Data records
------------------------------------

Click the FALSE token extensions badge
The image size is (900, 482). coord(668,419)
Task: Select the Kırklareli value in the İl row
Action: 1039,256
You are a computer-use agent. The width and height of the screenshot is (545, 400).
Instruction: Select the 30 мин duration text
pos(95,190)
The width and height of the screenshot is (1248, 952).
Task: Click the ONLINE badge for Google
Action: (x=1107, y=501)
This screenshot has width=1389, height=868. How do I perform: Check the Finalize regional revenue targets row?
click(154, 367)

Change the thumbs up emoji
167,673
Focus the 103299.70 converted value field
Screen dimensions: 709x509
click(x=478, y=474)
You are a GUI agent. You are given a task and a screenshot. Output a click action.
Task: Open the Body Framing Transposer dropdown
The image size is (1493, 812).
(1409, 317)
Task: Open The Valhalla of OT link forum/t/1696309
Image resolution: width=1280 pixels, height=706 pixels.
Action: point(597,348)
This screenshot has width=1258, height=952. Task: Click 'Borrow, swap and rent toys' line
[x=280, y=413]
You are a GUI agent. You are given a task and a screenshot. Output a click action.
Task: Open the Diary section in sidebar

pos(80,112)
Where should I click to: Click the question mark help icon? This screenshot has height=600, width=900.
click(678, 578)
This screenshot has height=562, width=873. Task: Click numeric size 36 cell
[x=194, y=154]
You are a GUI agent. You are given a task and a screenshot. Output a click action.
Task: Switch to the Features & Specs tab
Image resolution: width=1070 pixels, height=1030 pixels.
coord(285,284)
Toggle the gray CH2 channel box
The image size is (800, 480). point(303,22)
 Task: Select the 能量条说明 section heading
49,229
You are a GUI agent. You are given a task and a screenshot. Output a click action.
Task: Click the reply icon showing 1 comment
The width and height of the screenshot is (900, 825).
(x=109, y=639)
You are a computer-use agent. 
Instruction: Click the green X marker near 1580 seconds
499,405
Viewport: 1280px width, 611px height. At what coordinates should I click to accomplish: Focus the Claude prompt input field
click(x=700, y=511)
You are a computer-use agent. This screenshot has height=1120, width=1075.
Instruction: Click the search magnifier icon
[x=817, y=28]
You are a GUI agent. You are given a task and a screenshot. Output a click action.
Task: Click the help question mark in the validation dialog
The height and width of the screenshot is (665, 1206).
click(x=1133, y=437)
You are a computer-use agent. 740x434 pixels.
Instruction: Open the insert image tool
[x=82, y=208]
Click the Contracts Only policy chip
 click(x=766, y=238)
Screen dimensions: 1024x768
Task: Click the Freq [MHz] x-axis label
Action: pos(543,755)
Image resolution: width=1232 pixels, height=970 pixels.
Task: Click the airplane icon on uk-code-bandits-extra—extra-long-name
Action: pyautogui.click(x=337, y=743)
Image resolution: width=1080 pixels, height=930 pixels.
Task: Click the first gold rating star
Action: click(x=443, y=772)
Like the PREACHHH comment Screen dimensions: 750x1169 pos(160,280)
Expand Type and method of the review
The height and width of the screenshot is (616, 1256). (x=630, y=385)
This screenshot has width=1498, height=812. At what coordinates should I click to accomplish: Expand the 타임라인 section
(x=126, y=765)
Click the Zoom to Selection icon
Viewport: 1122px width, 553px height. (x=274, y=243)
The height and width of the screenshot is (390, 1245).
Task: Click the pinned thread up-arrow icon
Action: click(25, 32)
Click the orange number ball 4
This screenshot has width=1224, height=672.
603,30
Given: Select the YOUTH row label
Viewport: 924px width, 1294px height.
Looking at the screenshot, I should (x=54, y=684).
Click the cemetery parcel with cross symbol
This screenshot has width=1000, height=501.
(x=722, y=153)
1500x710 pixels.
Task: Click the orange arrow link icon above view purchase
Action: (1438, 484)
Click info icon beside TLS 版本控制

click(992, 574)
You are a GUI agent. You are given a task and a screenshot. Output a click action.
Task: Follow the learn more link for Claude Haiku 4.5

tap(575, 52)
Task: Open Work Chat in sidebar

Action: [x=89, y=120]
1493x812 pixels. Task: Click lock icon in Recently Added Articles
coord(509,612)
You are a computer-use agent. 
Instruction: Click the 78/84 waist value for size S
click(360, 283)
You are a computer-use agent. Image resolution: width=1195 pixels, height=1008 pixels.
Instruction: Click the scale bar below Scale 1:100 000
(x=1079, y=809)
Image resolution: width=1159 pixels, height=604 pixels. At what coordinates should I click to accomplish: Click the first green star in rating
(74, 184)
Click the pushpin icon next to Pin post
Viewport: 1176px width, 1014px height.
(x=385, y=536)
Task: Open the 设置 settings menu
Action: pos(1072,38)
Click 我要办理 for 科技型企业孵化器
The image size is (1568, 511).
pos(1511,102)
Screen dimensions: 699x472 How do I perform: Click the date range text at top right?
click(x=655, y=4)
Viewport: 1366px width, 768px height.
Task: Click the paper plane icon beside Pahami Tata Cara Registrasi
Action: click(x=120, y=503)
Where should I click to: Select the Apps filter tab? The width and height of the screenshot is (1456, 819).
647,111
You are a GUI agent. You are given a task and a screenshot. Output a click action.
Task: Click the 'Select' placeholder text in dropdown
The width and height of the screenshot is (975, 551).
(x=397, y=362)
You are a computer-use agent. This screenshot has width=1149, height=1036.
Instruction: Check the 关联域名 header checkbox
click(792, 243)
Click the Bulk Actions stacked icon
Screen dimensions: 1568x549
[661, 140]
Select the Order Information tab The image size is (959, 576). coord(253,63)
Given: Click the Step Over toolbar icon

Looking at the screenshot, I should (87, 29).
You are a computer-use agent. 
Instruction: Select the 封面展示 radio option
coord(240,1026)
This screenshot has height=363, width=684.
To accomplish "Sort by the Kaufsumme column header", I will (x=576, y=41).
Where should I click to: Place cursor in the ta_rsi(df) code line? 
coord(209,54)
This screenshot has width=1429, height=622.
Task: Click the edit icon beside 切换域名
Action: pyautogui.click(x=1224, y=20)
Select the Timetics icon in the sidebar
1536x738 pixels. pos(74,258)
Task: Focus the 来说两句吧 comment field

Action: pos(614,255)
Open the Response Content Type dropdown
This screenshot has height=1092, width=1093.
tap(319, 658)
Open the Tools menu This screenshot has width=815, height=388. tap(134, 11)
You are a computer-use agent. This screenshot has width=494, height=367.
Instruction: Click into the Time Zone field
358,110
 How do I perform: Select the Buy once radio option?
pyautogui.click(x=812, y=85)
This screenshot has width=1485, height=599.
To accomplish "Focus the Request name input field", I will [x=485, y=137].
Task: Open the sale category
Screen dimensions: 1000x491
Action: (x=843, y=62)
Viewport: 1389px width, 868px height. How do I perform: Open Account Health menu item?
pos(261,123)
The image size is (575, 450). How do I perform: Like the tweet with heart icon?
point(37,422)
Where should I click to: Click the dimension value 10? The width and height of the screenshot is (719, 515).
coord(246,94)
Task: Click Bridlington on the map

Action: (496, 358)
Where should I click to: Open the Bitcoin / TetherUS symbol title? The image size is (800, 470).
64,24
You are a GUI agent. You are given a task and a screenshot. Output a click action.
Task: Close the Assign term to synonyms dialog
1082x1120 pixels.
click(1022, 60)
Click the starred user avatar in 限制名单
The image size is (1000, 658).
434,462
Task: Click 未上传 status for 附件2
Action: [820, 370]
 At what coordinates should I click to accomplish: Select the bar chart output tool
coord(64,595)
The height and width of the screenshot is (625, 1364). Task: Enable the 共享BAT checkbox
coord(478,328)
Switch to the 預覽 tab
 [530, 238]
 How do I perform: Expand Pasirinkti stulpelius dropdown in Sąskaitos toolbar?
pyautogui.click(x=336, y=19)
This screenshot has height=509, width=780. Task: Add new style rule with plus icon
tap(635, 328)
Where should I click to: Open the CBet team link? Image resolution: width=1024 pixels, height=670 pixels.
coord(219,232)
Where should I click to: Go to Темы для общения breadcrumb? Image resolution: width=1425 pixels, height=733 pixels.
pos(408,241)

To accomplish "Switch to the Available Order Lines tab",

------------------------------------

• Required work
Among the records above, find each line holding the string "Order" and pull it out.

• Answer area
Select the Order Information tab The image size is (959, 576). coord(253,63)
To accomplish "Switch to the Available Order Lines tab",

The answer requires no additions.